● Task requirements:
Among the entries below, count each line holding the word "computer". Write only the number.
BEGIN
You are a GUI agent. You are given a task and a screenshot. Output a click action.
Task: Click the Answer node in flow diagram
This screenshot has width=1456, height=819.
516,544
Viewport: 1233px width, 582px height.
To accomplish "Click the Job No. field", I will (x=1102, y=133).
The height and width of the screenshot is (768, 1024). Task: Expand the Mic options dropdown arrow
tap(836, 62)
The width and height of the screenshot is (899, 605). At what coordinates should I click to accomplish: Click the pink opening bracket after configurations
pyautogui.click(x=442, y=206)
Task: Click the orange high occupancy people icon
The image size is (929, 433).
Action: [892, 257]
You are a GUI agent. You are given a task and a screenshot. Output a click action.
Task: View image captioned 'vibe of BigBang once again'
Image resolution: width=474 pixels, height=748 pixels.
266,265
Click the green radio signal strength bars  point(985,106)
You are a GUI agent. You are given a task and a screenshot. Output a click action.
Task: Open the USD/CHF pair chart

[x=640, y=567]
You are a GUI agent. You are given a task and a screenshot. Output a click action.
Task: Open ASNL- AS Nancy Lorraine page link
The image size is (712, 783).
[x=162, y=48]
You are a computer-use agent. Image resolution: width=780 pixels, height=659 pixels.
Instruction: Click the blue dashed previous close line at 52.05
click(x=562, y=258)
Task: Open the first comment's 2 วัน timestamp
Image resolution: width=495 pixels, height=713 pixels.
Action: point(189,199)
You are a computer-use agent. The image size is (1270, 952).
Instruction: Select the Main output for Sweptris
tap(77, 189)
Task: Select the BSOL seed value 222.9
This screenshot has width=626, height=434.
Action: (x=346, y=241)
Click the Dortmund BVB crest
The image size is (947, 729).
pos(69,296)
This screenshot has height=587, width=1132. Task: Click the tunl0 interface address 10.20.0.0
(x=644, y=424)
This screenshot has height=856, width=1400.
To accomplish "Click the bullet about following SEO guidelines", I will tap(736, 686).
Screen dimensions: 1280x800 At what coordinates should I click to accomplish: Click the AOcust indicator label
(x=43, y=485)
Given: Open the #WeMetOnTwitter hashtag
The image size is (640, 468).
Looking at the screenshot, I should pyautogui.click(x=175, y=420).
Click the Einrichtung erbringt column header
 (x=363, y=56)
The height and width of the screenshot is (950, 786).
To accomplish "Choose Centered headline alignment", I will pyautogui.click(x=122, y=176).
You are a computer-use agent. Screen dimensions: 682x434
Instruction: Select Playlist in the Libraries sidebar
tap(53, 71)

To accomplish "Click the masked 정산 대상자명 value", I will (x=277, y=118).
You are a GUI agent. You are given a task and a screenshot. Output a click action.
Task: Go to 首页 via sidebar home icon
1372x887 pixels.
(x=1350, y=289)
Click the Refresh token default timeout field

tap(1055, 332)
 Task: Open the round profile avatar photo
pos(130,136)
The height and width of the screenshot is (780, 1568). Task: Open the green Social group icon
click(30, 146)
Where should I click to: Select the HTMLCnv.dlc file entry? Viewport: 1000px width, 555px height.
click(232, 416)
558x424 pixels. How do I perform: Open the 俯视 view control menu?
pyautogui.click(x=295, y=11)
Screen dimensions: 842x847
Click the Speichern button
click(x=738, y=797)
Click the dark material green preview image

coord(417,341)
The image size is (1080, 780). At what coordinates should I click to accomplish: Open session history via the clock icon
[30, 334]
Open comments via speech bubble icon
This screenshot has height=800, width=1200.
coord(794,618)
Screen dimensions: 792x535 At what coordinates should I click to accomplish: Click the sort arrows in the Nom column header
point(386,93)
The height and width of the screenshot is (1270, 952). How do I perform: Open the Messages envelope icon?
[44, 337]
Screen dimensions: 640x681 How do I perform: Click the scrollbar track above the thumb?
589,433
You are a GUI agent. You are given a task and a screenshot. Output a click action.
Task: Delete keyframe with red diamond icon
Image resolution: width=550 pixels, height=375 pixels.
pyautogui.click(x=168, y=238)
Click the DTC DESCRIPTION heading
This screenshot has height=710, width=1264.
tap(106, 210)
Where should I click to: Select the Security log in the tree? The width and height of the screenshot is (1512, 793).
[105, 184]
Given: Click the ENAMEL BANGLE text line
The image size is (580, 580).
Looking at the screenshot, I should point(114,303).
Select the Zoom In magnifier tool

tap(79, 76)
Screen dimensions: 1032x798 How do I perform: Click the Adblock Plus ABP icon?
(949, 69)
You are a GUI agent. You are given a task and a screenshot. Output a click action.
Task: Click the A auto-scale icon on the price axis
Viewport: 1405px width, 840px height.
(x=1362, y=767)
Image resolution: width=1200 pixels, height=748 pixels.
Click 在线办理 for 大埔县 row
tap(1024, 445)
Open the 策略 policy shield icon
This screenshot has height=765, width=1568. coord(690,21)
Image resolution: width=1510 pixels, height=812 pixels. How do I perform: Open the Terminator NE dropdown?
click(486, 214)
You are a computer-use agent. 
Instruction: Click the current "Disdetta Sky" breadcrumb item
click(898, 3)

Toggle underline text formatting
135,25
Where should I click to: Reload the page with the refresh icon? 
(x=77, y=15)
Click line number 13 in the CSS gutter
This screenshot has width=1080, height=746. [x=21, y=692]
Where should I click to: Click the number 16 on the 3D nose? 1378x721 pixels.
END
● Result:
4